• **REQUIRED WORK**: From the records below, print exactly the lines starting at the one containing "Image resolution: width=1456" and ending at the one containing "This screenshot has width=1400, height=853.", ends included, and nothing else.
════════════════════
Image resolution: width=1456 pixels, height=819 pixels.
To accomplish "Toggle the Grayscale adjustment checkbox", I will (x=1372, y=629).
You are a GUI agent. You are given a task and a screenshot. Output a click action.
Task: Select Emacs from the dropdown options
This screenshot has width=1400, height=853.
════════════════════
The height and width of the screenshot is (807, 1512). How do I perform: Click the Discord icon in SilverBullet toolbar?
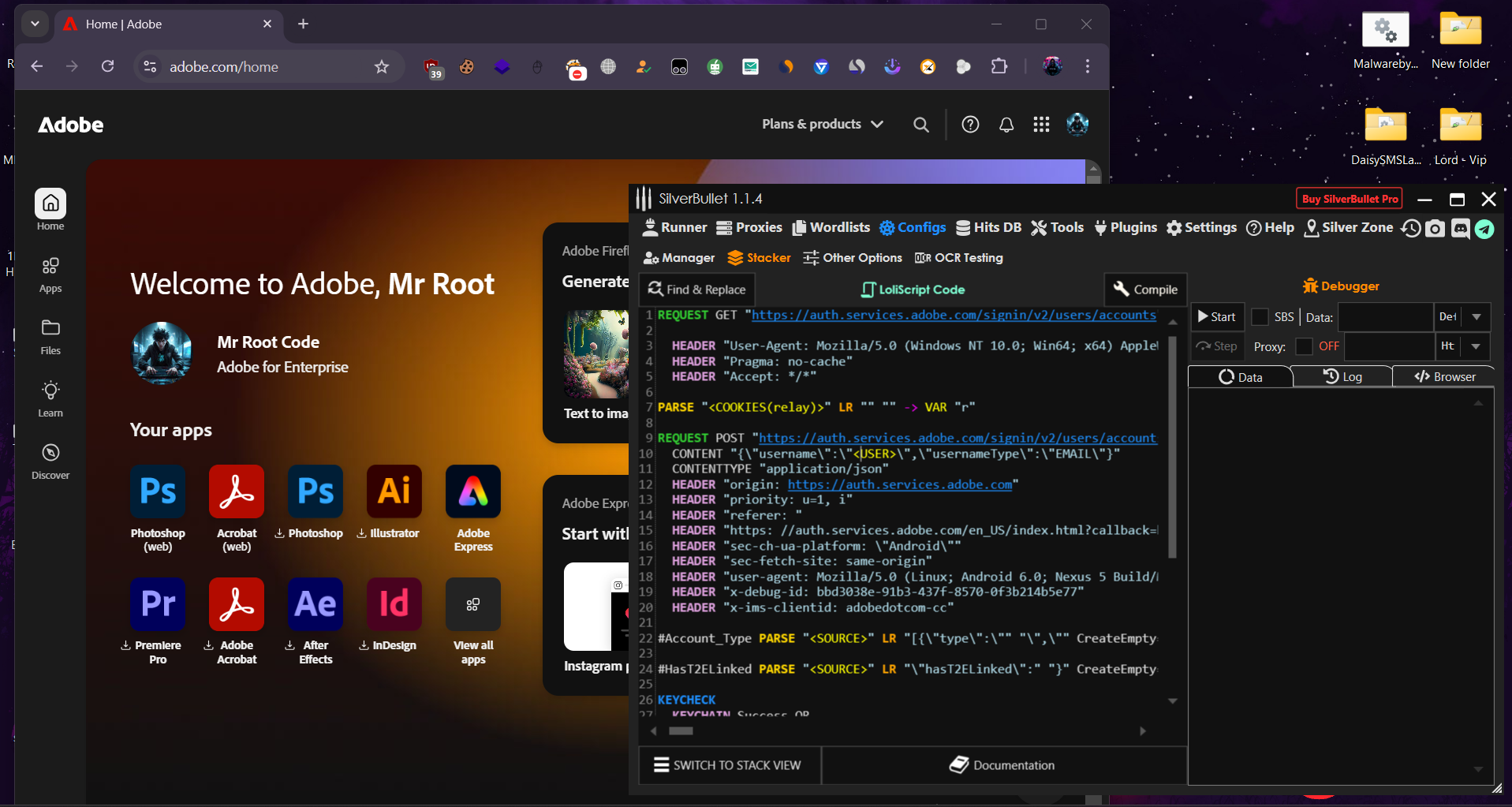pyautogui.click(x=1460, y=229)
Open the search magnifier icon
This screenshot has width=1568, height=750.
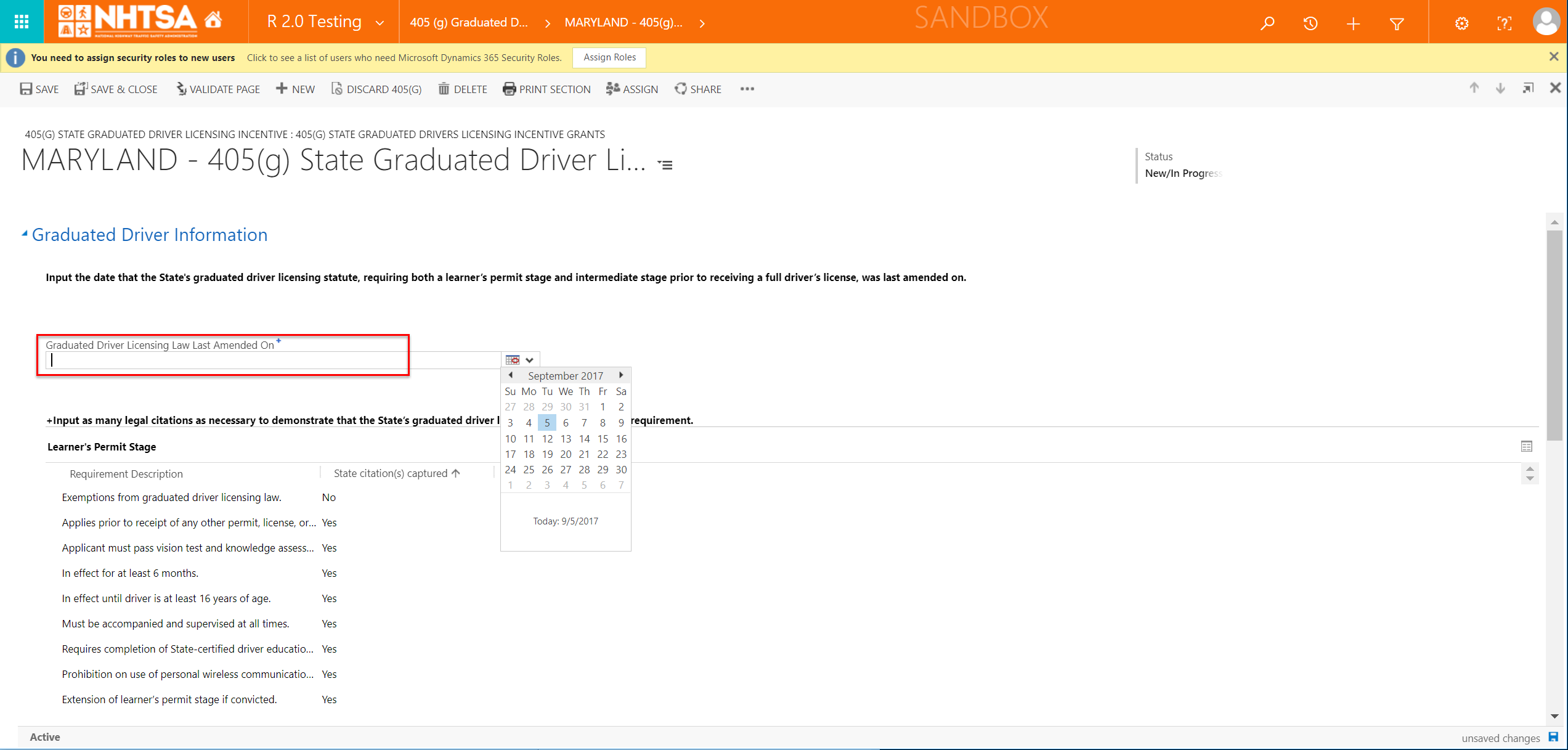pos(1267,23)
════════════════════
• **RESULT FOR THIS EXERCISE**:
Image resolution: width=1456 pixels, height=819 pixels.
To accomplish "Toggle the Grayscale adjustment checkbox", I will (x=1372, y=629).
You are a GUI agent. You are given a task and a screenshot. Output a click action.
Task: Select Emacs from the dropdown options
This screenshot has width=1400, height=853.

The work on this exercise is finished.